Kardeşlerim, hastalığım pek şiddetli; belki pek yakında öleceğim veyahut bütün bütün konuşmaktan—bazan men olduğum gibi—men edileceğim. Onun için benim Nur âhiret kardeşlerim, "ehvenüşşer" deyip bazı biçare yanlışçıların hatâlarına hücum etmesinler. Daima müsbet hareket etsinler. Menfî hareket vazifemiz değil... Çünkü dahilde hareket menfîce olmaz. Madem siyasetçilerin bir kısmı Risale-i Nur'a zarar vermiyor, az müsaadekârdır; "ehvenüşşer" olarak bakınız. Daha "âzamüşşer"den kurtulmak için, onlara zararınız dokunmasın, onlara fâideniz dokunsun.
Hem dahildeki cihad-ı mânevî, mânevî tahribata karşı çalışmaktır ki, maddî değil, mânevî hizmetler lâzımdır. Onun için, ehl-i siyasete karışmadığımız gibi, ehl-i siyaset de bizimle meşgul olmaya hiçbir hakları yok...

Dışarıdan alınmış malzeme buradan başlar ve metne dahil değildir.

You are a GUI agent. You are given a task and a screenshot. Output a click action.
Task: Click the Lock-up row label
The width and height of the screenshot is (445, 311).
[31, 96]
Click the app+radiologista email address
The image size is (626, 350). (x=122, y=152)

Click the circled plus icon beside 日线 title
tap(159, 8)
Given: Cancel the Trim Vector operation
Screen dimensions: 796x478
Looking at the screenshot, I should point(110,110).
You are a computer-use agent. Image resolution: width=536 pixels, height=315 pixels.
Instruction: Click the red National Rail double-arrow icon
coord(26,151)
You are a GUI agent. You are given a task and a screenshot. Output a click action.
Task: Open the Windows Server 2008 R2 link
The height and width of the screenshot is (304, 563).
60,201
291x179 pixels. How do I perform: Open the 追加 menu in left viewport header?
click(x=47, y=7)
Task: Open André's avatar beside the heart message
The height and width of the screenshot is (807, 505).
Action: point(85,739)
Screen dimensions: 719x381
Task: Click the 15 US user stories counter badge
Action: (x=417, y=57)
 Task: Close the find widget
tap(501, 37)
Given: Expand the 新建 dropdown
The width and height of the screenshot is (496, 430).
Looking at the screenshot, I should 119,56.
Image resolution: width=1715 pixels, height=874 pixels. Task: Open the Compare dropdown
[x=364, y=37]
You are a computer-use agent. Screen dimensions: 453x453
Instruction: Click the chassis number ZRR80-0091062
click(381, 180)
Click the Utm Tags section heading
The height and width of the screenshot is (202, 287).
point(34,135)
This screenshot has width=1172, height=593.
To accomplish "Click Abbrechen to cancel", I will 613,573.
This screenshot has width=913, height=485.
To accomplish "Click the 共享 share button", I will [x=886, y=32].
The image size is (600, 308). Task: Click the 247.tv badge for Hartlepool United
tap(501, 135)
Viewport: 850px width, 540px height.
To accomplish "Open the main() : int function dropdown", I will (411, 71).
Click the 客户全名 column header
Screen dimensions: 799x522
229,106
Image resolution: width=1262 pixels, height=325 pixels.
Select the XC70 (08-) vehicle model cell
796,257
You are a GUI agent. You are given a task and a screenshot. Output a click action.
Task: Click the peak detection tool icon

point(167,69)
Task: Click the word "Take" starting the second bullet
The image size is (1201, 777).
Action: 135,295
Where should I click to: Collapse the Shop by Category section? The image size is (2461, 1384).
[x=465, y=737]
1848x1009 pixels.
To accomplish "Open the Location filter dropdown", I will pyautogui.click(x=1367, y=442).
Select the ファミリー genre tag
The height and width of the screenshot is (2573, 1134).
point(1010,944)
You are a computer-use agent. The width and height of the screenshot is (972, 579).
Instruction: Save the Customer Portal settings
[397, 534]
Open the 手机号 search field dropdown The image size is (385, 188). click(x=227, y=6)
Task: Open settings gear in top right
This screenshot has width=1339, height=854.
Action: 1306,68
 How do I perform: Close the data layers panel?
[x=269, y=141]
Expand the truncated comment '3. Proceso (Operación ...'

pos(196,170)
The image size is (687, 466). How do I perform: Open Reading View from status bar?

Meselâ, bir parti bana binler vecihle sıkıntı verdiği halde, hattâ otuz senede hapisler de, tazyikler de olduğu halde, hakkımı helâl ettim. Ve azaplarına mukabil, o biçarelerin yüzde doksan beşini tezyif ve itirazlara, zulümlere mâruz kalmaktan kurtulmaya vesile oldum ki, وَلاَ تَزِرُ وَازِرَةٌ وِزْرَ اُخْرٰى 1 âyeti hükmünce kabahat ancak yüzde beşe verildi. O aleyhimizdeki partinin şimdi hiçbir cihetle aleyhimizde şekvâya hakları yoktur.
Hattâ bir mahkemede yanlış muhbirlerin ve casusların evhamlarıyla bizi, yetmiş kişiyi mahkûm etmek için su-i fehmiyle, dikkatsizliğiyle Risale-i Nur'un bazı kısımlarına yanlış mânâ vererek seksen yanlışla beni mahkûm etmeye çalıştığı halde, mahkemelerde ispat edildiği gibi, en ziyade hücuma mâruz bir kardeşiniz, mahpus iken pencereden o müddeiumumînin üç yaşındaki çocuğunu gördü, sordu. Dediler: "Bu müddeiumumînin kızıdır." O mâsumun hâtırı için o müddeîye beddua etmedi. Belki onun verdiği zahmetler, o Risale-i Nur'un, o mu'cize-i mâneviyenin intişarına, ilânına bir vesile olduğu için rahmetlere inkılâp etti.
Dipnot-1: "Hiçbir günahkâr başkasının günahını yüklenmez." En'âm Sûresi, 6:164; İsrâ Sûresi, 17:15; Fâtır Sûresi, 35:18; Zümer Sûresi, 39:7.